Favorite colors? Gold, silver and bronzePublished 9:27am Monday, July 23, 2012
Column: Aaron Worm, Behind the Mic
You might not know their names now, but in a couple of weeks you will.
There will be athletes that will go from obscurity to being a household name.
It’s one of the greatest things about the Olympic games; getting a couple of weeks to watch stories unfold and to become mesmerized with the accomplishments of people that as of today we have never heard of.
Now the Olympic games isn’t a coming out party from all, we do recognize the names of Michael Phelps, Kobe Bryant, Serena Williams and others, but it’s the stories of the Olympians that are not making millions of dollars that always capture my attention.
It might not be fair to include Phelps in that group because back in 2004 to those outside the swimming world, he was an unknown.
Eight medals in Athens, Greece, including six gold, was his introduction to the sports world and his eight golds in Beijing, China in 2008, was his ticket to instant stardom.
I do prefer the winter games over the summer, and the edge will probably continue to grow, without baseball and softball at the Olympic games.
In 2005 it was announced that baseball would not be part of this year’s games, and in 2008 Korea captured the final baseball gold, that we might see for a while.
The International Olympic Committee decided to already not have either sport in the 2016 games in Rio de Janerio Brazil, but a push is in the works to revive both sports in 2020.
The lack of professional baseball players and the steroid era had to do with the ouster of baseball.
Why the elimination of softball? Because, Team USA is just too good.
Softball has only been included in the last three Olympic games, with USA winning the gold all three times.
In 2004, USA outscored their opponents 51-1.
Hopefully in eight years in either Istanbul, Turkey; Madrid, Spain or Tokyo, Japan both will make a comeback.
So what past Olympic story caught your attention and kept you glued to your TV for a couple weeks?
I was only eight back in 1984, but I remember my mom watching every moment of the world’s introduction to 4 foot 9 inches Mary Lou Retton.
At the age of 16 she was the first USA women’s gymnast to win the Olympic All-Round gold medal.
I think somewhere I might still have a box of Wheaties with Mary Lou on it. In 1992, there was absolutely no suspense in who was going to win the gold in men’s basketball, as the “Dream Team” won by an average of almost 44 points per contest.
And who can forget in 1996 when Kerri Strug helped her team win the gold in gymnastics, competing in the vault with an injured ankle.
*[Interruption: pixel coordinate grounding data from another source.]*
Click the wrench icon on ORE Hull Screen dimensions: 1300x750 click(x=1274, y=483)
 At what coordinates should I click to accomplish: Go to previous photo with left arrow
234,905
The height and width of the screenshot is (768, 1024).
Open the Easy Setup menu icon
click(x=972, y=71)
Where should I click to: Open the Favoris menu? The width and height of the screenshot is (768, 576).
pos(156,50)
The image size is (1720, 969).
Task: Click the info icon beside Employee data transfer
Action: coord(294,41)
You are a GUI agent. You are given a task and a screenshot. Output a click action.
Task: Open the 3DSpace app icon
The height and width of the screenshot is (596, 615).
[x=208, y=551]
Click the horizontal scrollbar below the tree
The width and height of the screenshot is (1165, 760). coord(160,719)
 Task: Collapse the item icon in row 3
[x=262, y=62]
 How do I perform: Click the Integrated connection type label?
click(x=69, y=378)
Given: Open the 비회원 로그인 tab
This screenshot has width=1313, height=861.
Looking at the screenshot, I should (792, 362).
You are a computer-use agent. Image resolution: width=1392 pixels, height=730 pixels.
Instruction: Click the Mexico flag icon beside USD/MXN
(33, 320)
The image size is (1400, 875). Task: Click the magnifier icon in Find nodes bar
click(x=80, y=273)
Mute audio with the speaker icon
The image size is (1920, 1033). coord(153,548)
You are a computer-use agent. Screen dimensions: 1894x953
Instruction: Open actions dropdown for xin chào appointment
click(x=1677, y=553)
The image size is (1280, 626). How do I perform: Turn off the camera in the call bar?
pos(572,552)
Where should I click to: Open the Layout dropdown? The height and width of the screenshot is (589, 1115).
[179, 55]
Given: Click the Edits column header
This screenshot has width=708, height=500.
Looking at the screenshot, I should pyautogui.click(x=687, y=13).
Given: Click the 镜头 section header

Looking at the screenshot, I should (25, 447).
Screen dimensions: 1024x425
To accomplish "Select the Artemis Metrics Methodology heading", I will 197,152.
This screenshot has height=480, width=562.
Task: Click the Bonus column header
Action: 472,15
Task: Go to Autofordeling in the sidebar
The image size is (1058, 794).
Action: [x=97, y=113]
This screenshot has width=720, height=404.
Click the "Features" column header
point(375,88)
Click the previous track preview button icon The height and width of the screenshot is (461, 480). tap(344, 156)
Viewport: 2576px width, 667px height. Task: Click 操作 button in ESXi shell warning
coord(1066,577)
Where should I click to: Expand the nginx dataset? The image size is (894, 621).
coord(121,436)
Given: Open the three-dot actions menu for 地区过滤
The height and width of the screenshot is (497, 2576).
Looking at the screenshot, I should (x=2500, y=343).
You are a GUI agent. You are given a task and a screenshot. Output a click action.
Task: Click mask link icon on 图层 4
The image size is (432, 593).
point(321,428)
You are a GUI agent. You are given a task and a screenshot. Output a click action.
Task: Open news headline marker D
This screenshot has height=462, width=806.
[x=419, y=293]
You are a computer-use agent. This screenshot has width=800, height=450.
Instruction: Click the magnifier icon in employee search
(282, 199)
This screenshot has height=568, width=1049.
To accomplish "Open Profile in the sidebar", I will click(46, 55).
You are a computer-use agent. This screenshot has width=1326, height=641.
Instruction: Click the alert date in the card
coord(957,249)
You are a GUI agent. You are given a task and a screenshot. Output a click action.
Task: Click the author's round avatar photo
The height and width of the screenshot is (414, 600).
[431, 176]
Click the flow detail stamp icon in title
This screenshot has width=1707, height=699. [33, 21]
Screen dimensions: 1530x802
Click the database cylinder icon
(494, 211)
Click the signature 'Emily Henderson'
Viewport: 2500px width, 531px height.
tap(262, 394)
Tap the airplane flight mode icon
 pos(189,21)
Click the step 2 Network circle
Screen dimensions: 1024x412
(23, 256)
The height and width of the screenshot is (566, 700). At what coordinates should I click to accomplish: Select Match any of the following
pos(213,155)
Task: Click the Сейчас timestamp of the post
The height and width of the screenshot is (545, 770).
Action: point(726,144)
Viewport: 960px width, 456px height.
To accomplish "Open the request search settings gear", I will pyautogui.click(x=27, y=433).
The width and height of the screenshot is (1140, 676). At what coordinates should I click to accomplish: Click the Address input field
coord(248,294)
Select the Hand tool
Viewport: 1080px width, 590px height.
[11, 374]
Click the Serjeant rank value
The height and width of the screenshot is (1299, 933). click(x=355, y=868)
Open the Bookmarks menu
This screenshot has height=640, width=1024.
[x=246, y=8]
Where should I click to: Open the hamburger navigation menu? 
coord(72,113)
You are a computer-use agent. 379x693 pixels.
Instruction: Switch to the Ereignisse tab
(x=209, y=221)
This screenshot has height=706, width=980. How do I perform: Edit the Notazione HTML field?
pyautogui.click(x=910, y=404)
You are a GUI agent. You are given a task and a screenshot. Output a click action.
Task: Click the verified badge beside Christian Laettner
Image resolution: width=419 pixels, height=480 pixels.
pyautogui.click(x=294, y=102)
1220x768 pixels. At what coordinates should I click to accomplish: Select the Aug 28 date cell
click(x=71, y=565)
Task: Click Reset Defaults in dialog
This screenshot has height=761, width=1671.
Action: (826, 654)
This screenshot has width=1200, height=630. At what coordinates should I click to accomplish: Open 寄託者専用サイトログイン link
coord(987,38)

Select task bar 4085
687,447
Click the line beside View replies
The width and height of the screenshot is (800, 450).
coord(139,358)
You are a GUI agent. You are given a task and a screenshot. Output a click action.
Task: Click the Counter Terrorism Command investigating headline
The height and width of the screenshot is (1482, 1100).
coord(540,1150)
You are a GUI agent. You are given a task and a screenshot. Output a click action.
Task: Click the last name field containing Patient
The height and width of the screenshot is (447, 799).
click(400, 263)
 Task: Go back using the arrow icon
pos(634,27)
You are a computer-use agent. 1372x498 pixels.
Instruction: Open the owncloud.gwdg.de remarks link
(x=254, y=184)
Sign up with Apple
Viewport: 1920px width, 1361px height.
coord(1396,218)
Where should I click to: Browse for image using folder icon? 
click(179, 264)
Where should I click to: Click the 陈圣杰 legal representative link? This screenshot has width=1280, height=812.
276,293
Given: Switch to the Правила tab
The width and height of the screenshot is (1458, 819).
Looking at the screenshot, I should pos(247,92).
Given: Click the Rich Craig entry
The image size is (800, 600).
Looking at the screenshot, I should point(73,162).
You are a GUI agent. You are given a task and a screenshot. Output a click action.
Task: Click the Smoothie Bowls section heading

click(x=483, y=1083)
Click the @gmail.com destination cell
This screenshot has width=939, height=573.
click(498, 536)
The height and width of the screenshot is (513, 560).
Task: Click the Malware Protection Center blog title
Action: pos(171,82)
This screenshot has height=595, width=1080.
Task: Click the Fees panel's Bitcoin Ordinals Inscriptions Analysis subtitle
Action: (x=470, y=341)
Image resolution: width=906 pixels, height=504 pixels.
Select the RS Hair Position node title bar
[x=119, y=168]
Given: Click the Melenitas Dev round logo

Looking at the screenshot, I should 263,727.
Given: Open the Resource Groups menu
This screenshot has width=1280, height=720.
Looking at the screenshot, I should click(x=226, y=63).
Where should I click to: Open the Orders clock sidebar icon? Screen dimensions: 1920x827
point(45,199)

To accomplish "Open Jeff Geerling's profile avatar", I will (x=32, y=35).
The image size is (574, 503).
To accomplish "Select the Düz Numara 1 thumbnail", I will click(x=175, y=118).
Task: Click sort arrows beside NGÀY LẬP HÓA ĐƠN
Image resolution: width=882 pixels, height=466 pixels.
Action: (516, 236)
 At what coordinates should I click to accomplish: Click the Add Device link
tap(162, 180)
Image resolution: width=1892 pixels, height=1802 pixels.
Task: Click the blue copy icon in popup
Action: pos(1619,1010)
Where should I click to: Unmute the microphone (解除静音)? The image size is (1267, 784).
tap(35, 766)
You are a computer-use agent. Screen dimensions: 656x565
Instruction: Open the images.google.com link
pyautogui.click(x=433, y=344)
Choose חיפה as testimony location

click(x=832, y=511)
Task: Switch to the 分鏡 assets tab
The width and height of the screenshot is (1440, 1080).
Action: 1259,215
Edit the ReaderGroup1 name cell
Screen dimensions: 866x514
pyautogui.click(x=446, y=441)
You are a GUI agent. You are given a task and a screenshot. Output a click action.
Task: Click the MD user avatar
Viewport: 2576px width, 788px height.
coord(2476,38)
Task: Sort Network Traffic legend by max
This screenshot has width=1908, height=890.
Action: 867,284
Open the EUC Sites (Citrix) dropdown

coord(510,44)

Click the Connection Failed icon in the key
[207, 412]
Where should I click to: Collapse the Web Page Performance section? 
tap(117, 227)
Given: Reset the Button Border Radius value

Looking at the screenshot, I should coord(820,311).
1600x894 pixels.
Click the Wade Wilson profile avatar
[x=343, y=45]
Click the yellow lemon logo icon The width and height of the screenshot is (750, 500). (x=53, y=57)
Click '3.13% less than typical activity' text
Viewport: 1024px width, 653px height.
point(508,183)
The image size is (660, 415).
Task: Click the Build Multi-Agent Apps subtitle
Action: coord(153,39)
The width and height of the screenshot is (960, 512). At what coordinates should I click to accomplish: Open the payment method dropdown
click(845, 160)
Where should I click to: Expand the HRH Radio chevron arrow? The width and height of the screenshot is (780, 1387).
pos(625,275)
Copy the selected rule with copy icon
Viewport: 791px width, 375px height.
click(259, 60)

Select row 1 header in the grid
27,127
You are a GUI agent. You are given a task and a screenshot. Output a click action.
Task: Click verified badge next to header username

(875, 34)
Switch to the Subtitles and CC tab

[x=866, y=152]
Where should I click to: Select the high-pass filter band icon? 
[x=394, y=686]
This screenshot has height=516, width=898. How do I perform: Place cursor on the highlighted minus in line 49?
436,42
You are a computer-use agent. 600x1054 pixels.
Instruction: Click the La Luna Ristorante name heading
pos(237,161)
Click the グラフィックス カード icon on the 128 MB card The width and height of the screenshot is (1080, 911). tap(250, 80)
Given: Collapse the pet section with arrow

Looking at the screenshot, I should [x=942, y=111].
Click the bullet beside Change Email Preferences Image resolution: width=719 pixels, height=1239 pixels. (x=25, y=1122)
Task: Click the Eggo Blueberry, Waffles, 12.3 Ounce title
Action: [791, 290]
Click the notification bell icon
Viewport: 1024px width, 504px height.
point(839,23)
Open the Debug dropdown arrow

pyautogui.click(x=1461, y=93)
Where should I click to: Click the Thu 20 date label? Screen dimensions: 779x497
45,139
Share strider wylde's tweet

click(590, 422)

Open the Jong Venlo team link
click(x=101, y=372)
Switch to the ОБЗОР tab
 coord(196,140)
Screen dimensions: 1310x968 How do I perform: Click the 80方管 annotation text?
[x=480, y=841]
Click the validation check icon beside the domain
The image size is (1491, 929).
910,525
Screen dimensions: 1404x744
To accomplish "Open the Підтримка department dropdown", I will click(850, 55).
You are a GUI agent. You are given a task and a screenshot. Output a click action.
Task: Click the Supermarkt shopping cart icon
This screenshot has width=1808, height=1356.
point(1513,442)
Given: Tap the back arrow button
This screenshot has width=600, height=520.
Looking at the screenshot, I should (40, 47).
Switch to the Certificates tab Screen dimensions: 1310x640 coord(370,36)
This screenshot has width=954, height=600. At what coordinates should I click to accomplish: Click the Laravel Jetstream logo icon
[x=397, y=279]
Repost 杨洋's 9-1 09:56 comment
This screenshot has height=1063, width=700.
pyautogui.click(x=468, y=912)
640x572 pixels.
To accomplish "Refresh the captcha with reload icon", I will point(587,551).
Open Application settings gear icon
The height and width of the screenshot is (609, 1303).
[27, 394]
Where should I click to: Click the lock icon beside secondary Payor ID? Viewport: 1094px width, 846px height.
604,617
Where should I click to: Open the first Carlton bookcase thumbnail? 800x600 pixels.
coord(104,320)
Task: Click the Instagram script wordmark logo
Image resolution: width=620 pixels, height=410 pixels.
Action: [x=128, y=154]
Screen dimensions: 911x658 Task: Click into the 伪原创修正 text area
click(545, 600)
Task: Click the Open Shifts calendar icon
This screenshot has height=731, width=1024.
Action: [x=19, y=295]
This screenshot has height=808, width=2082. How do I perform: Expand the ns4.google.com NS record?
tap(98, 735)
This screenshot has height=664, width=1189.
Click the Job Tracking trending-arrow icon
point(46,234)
We will all find out in the next few weeks what stories will capture our attention and which athletes will become Olympic heroes.
I remember as a kid sometimes imagining what sport I could become an Olympian in someday. Table Tennis?
After watching 15 seconds of a match back in 1988 when it became part of the games, I thought I would stick to playing against my brothers. I could at least see the ball when I played them.
KATE Radio Sports Director Aaron Worm’s column appears every Monday in the Tribune. He can be heard from 6 to 11 a.m. weekdays on The Breeze.